The Pilot Program to implement the Learning to Live Together (LTLT) Programme in the Tana River County came to an end, delivering positive outcomes, particularly in relation to its impact on children, teachers and the communities.
The initiative, which took off in September 2014, was developed by Arigatou International Geneva, in partnership with the Ministry of Education, Science and Technology of Kenya (MoEST) and UNESCO Regional Office for Eastern Africa, reaching 657 children between 9 and 17 years old.
“Interaction between teachers from different ethnic communities –which had been close to nonexistent before the training, has improved greately and has compelled them to change their attitudes and views of others.”
Ministry of Education, Kenya
The communities of Tana River are heavily disturbed by inter-ethnic violence and tribal issues. The resulting violence and disruption has particularly affected the lives of children. The pilot program aimed to equip children to make ethical decisions, nurture their spirituality and contribute collectively to transform their communities, based on values that promote respect for their own and others’ culture and beliefs.
During the program, 15 officers from the MoEST were trained as trainers of the LTLT program; 23 teachers were trained as facilitators throughout three Basic Training Workshops, and 30 Curriculum Development Officers were trained in order to identify ways to incorporate the key concepts of the LTLT Programme into the national curriculum. Also, a customized Teacher Activity Book was developed as a pedagogical guideline for the teachers of the region.

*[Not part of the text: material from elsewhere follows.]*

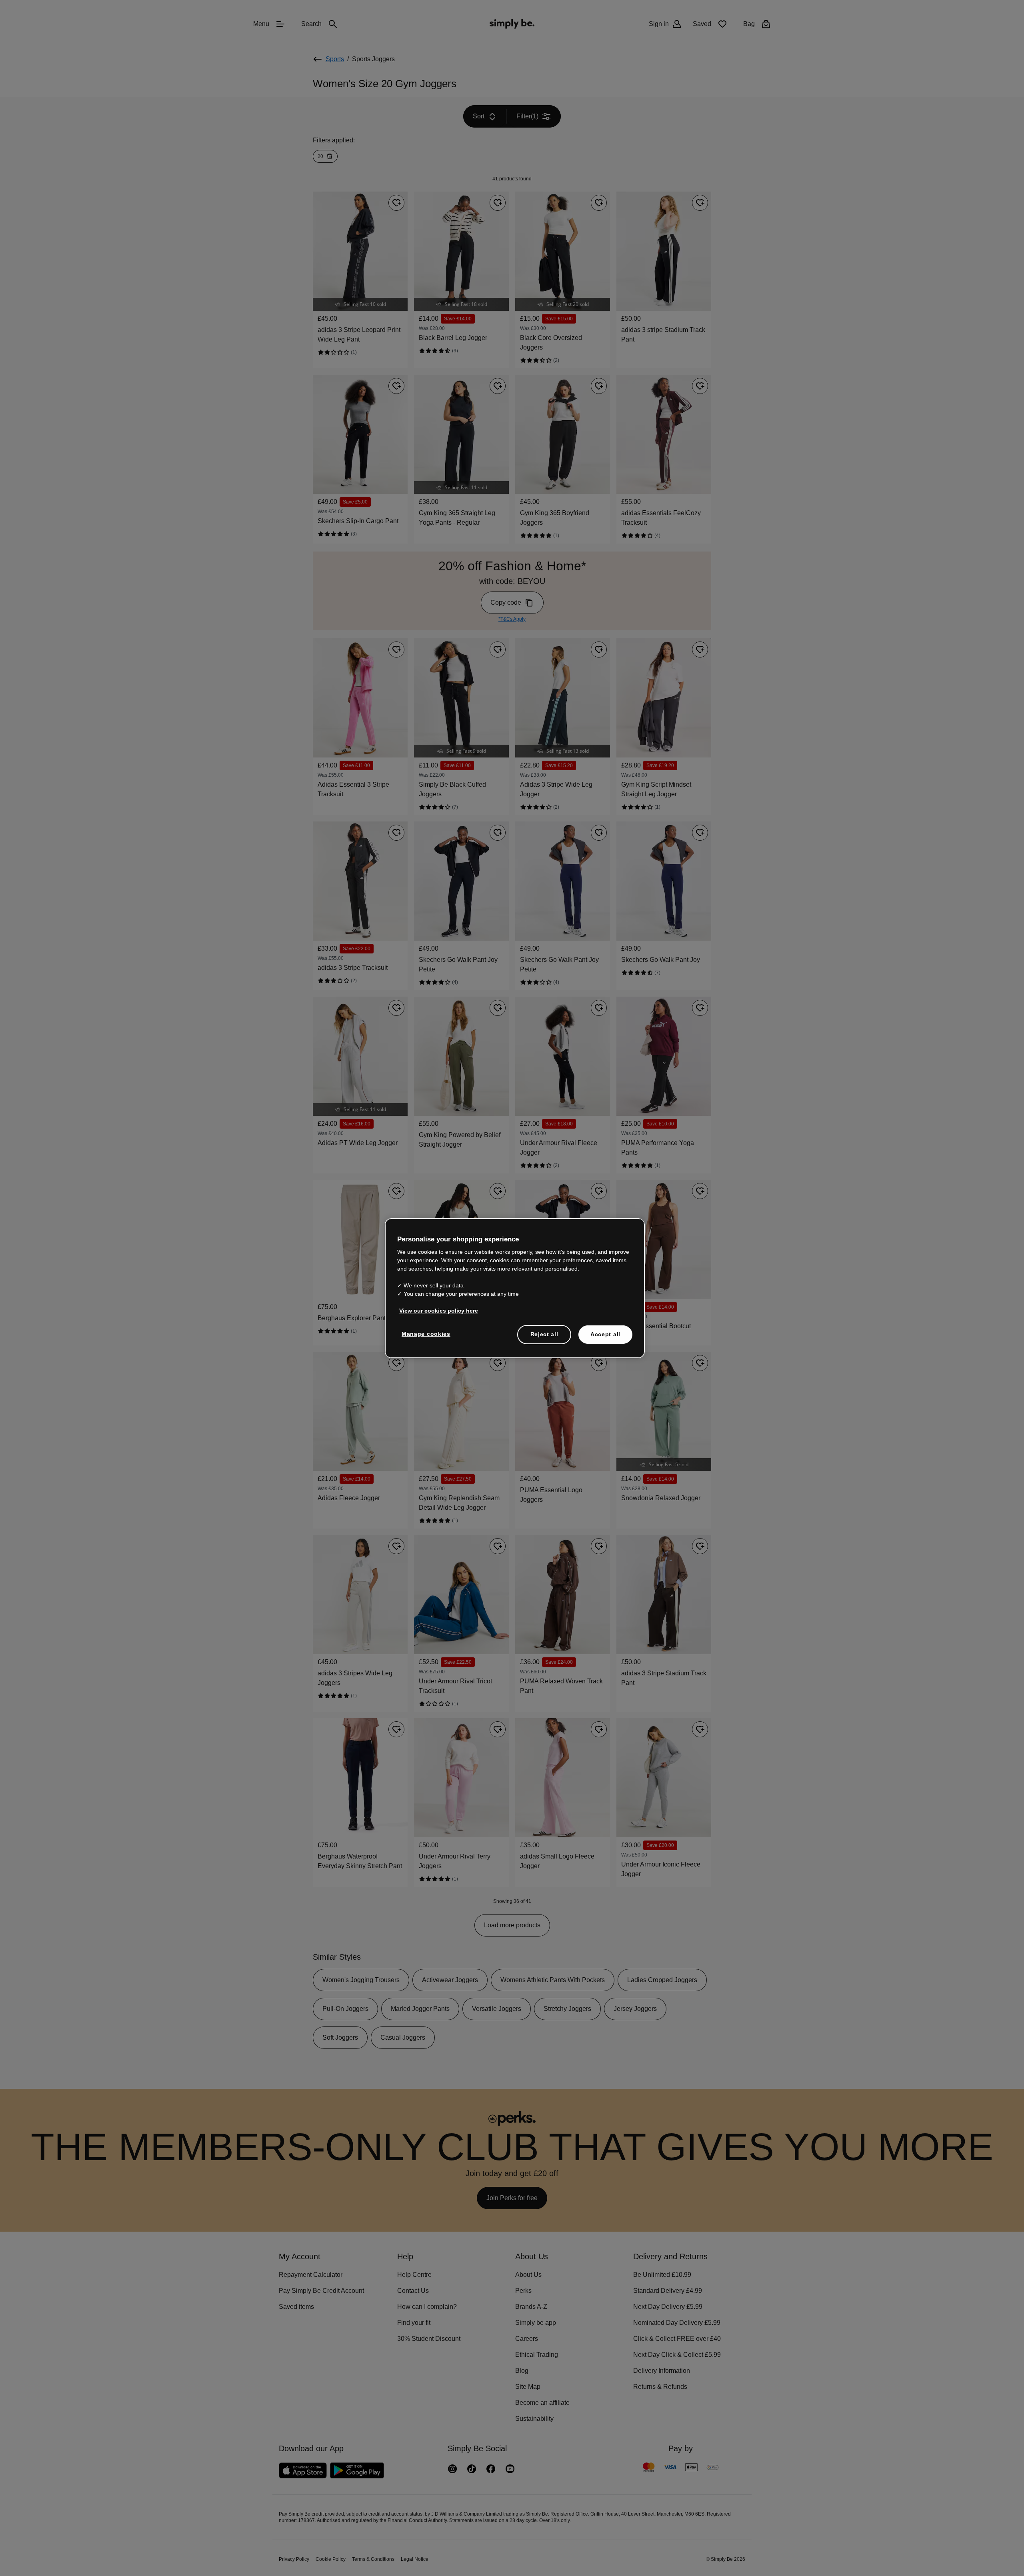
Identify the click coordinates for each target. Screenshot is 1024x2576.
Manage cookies (424, 1333)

The ethics education program was systematically implemented between February and July 2015 in 13 public schools in the Tana River County, in sessions of 45 minutes, for 13 consecutive weeks. Between June and August 2015, child-led initiatives were held in the different schools, and more than 200 children and teachers from the participating schools came together to share their experiences and learnings on the occasion of the International Day of Peace.
“The training workshop helped me to change my attitude and behavior towards the pupils in such a way that I can contribute to a new society where we can understand one another.”
After conducting a Monitoring and Evaluation process, findings showed that the training experience allowed teachers to discover personal and professional skills to improve their interaction with children, equipped them to create safe learning environments, and helped them to develop abilities to handle conflicts in and outside the classroom.
The implementation of the program succeeded in developing children’s critical thinking by challenging their stereotypes and views about others. It also contributed to increase children’s knowledge and understanding about the violence and injustice that affect their schools and communities.
“Before the lessons I would not mind if we fought for the rest of our lives. I enjoyed beating people up; I don’t anymore.”
Teachers reported that the program made a significant contribution to children’s relations with others by creating opportunities for children to interact with people of different backgrounds, cultures, and beliefs. By nurturing children’s spirituality, children’s are now more able to handle their emotions and approach problems with an attitude of reconciliation. All schools reported an increase of respectful relations between the children.
The success of the Tana River experience is a model for replication in other places affected by inter-ethnic and inter-religious violence, as well as a contribution to tackle some of the root causes of violent extremism and promote peace building.